The basic design of the prosthesis is that described by Foort and Radcliffe with modifications required because of the presence of bilateral deformity. Although the follow-up time has been short, the use of this device has, in my opinion, enabled this child to attain a degree of independence which has previously been impossible. It is expected that the present socket will require revision within the year because of growth of the child. The construction and fitting of the prosthesis did not entail as many difficulties as were anticipated. In gait-training, an effort was made to encourage the child in the use of a four-point gait with the walker.
Fig. 3
,
Fig. 4
,
Fig. 5
,
Fig. 6
Note: The author is indebted to Mr. F. L. Lake, C.P.O., of the Hanger Artificial Limb Company for the technical design and fabrication of the prosthesis used in this instance. Suggestions from Mr. John Bray, prosthetics instructor at the University of California at Los Angeles, were also utilized in the final design of the prosthesis. Training was supervised by Miss Naomi Wesson, Physical Therapy Department, St. Joseph Hospital, Wichita.
Postscript:
Fitting Bi-lateral Canadian Hip-disarticulation Prostheses
By F.L. Lake, C.P.O.
This boy was nearly 5 years old when we first examined him in a Prosthetic Clinic. He had been previously fitted with pylon type prostheses, (no knee joints) but due to excessive weight, and loose fitting sockets, he was unable to stand or walk with any degree of comfort, and required help at all times.
Canadian type limbs were prescribed by the clinic, in January, 1957. Before proceeding with the fabrication of the prostheses, we had some very valuable advice on socket design from John Bray, Prosthetic Instructor at U.C.L.A.
Fitting was a very slow process.
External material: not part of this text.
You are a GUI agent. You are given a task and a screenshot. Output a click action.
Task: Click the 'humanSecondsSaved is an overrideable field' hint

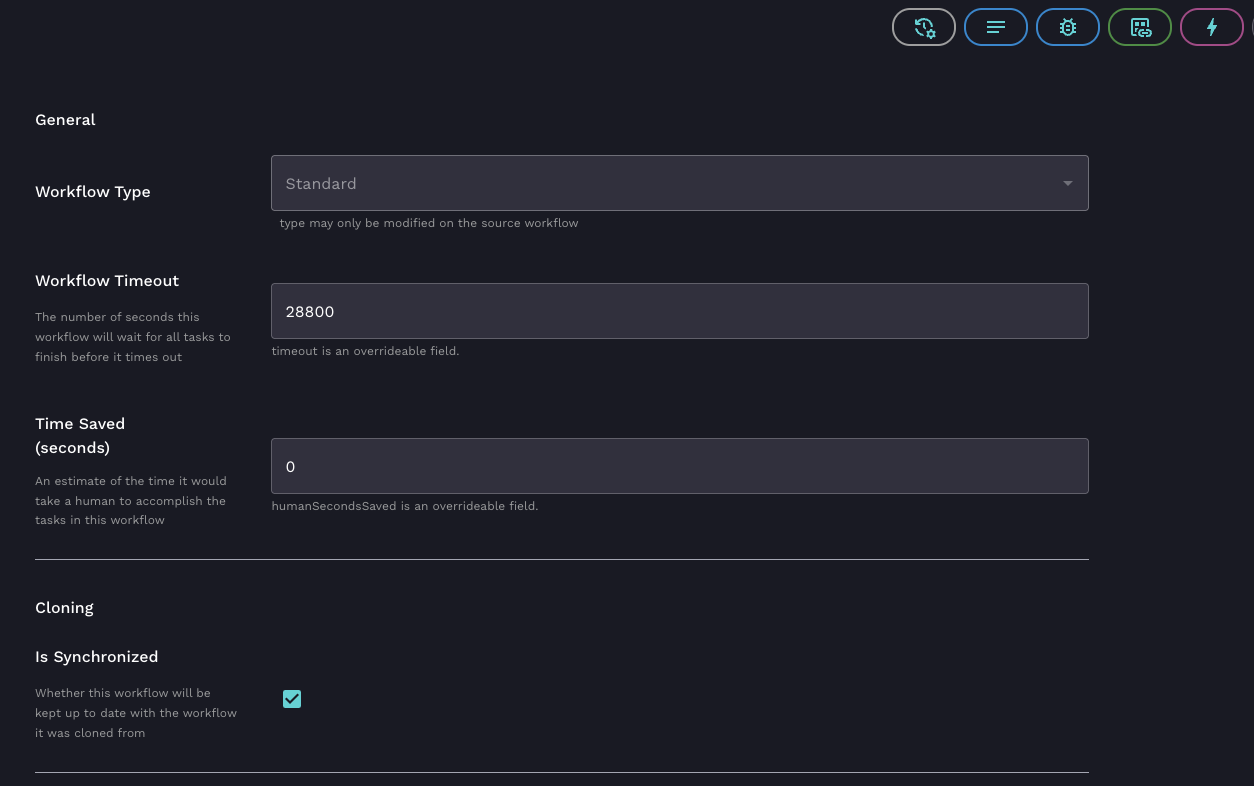pyautogui.click(x=405, y=506)

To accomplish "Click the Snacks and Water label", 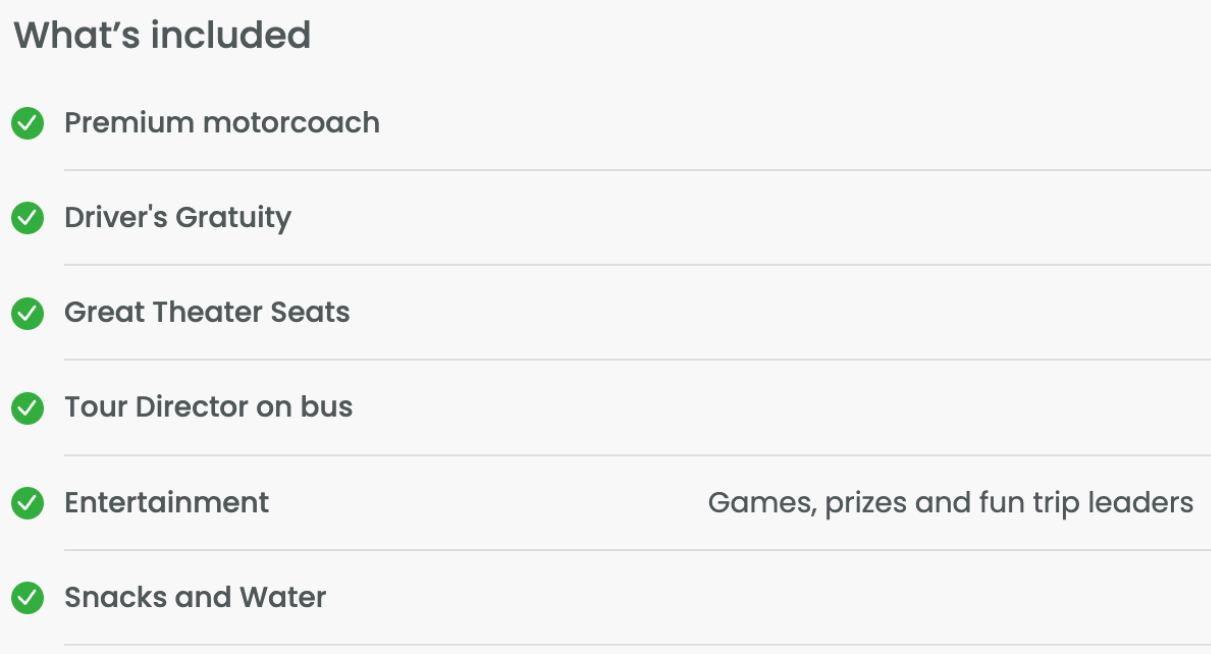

The patient had built up a strong antagonism due to the discomfort experienced on the old limbs, and this had to be overcome gradually.
This was a clinic team project. The results show how much more can be accomplished by the close cooperation of the team. Most of the credit should go to Dr. Hensley, Miss Naomi Wesson, RPT., and to Herman Ellis, of my staff.
References:
- Foort, James: Construction and Fitting of the Canadian-Type Hip-Disarticulation Prosthesis. Artif. Limbs, 4: 39-51, 1957.
- Foort, James: Some Experience with the Canadian-Type Hip-Disarticulation Prosthesis. Artif. Lambs, 4: 52-70, 1957.
-
Foort, James,
and
Radcliffe, C.W.:The Canadian Type Hip Disarticulation Prosthesis. Prosthetic Devices Research Project, Institute of Engineering Research, Series II, Issue 28. Berkeley, University of California, 1956.
- McLaurin, C.A.; Hip Disarticulation Prosthesis, Report No. 15. Toronto, Prosthetic Services Center, Sunnybrook Hospital, 1954.
- McLaurin, C.A.: The Evolution of the Canadian-Type Hip-Disarticulation Prosthesis. Artif. Limbs, 4: 22-28. 1957.
- Radcliffe, C.W.: The Biomechanics of the Canadian-Type Hip-Disarticulation Prosthesis. Artif. Limbs, 4: 29-38, 1957.